Before the Seller notifies AAI of the actual price, AAI shall make timely payment for the Miners in accordance with the payment schedule
set forth in the Agreement.
In the event that AAI fails to fully settle the
respective percentage of the Total Purchase Price before the prescribed deadlines and fails to make a written request to the Seller no
less than five (5) business days prior to the prescribed deadline and obtain the Seller’s written consent, the Seller shall be entitled
to request AAI to pay a reasonable liquidated damage (not a penalty) of 20% of the purchase price of such batch of Miners within sixty
(60) days. If AAI fails to pay the liquidated damage when due, the Seller shall be entitled to terminate the Agreement.
In the event that the Seller fails to deliver
a batch of Miners within thirty (30) days after the prescribed deadline, AAI shall be entitled to cancel such batch of Miners and request
the Seller to refund the total price of such undelivered batch of Miners together with interest at 0.0333% per day.
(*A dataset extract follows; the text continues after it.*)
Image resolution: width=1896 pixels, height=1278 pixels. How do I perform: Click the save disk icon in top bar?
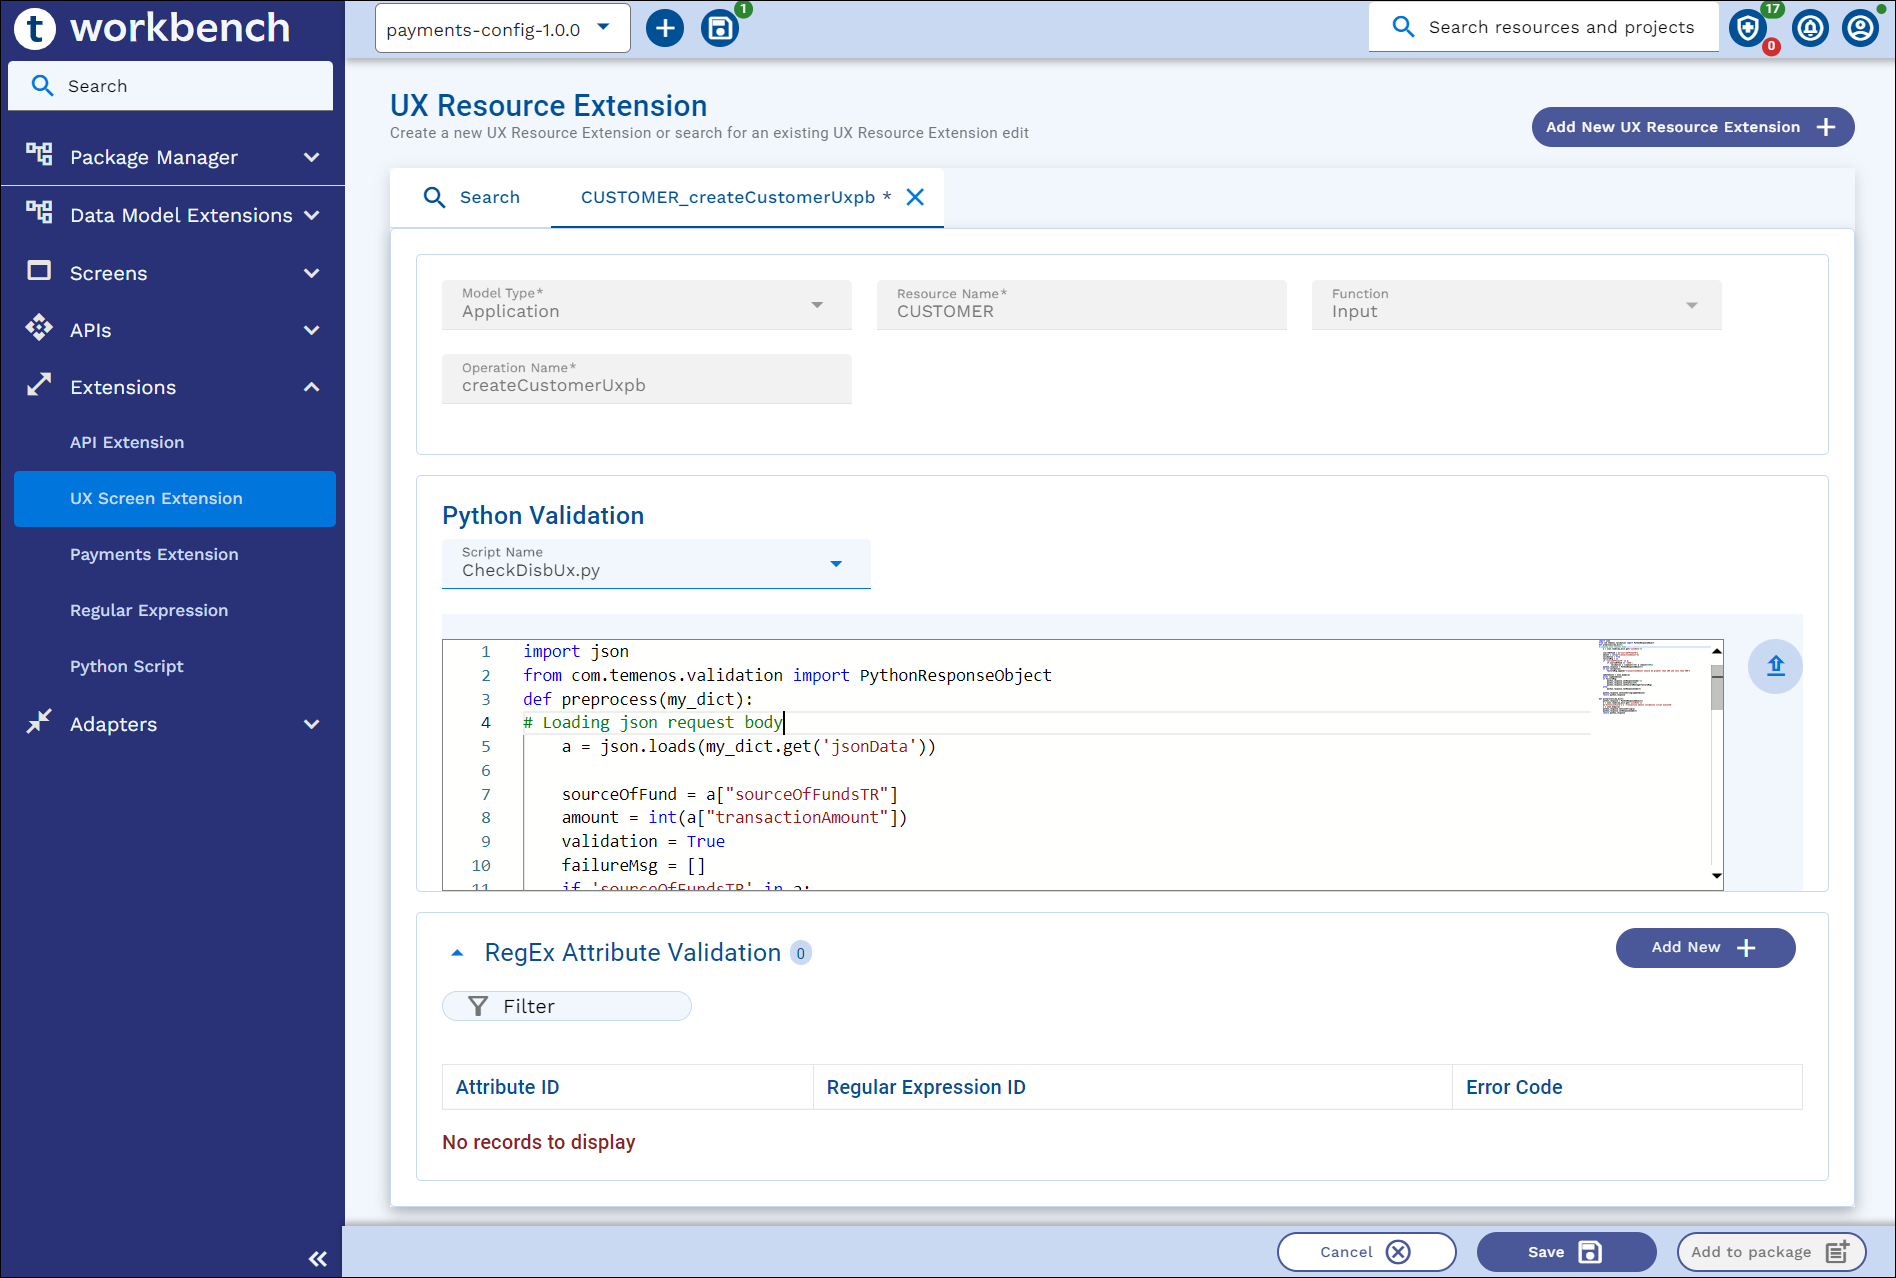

If AAI does not cancel
the order of the undelivered batch of Miners and requests the Seller to perform its delivery obligation, the Seller shall continue to
perform its delivery obligation and compensate AAI in accordance with the terms set forth in the Agreement.
The foregoing is only brief description of the
material terms of the Agreement, the form of which is attached hereto as Exhibit 10.1 and is incorporated herein by reference.
The foregoing does not purport to be a complete description of the rights and obligations of the parties thereunder and such descriptions
are qualified in their entirety by reference to the exhibit.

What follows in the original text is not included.